As part of the Speaker Series, our very own Helen Veit will be giving a talk on Friday, April 19, at 3:30 pm in the Old Horticulture Conference Room. Helen Veit specializes in American history. Her first book, Modern Food, Moral Food: Self-Control, Science, and the Rise of Modern American Eating in the Early Twentieth Century (University of North Carolina, 2013) explores food and nutrition in the Progressive Era. Her next book, Small Appetites: A History of Children’s Food, examines the history of children’s eating starting in the early nineteenth century. She is the editor of the American Food in History book series, forthcoming from Michigan State University Press.

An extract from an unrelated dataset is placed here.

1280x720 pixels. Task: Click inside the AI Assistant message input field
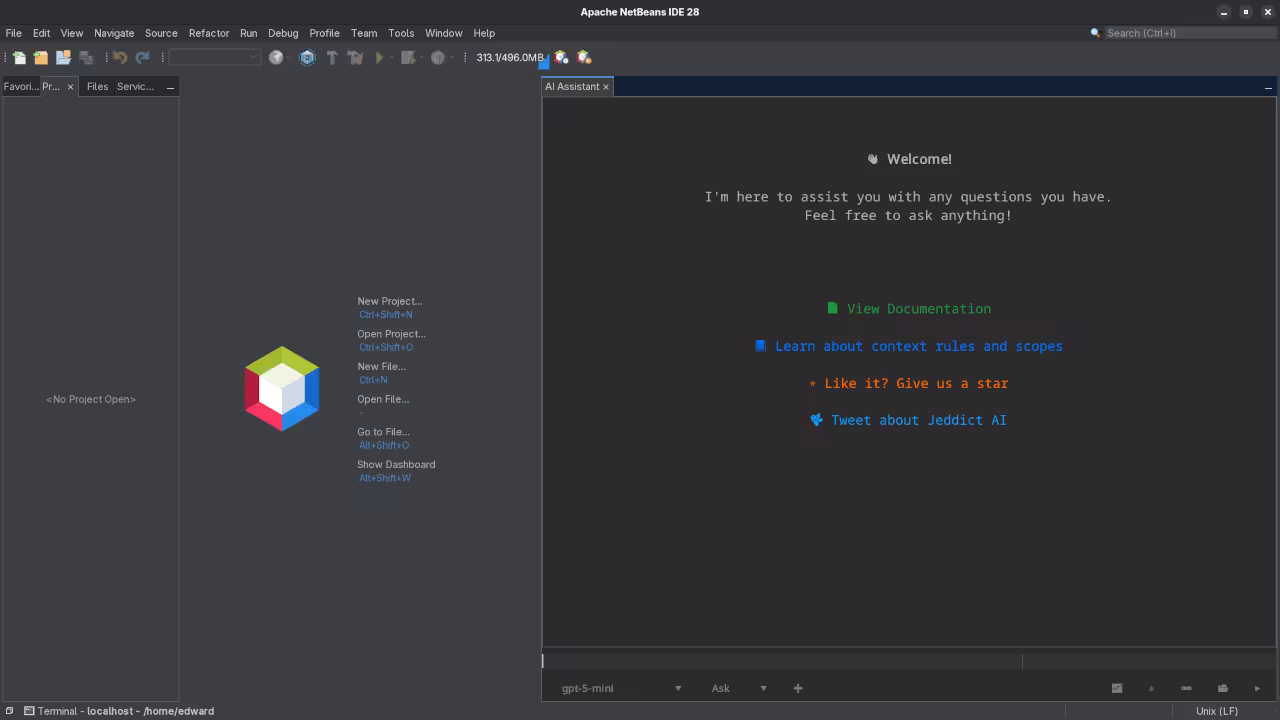pyautogui.click(x=780, y=660)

“For Infants and Invalids: Medicalizing Children’s Food in the Nineteenth Century”
Helen Veit
Friday, April 19, 3:30 pm
Old Horticulture Conference Room
Beliefs about children’s food have changed enormously over time. Today, many Americans believe that children have naturally delicate tastes. But Americans in the nineteenth century more often claimed the opposite: children had naturally delicate bodies, they said, and dangerously omnivorous tastes. This paper explores changing ideas about children’s food, a seemingly biological subject that continues to be deeply influenced by beliefs about medicine, mortality, the duties of good parents, and the nature of childhood itself.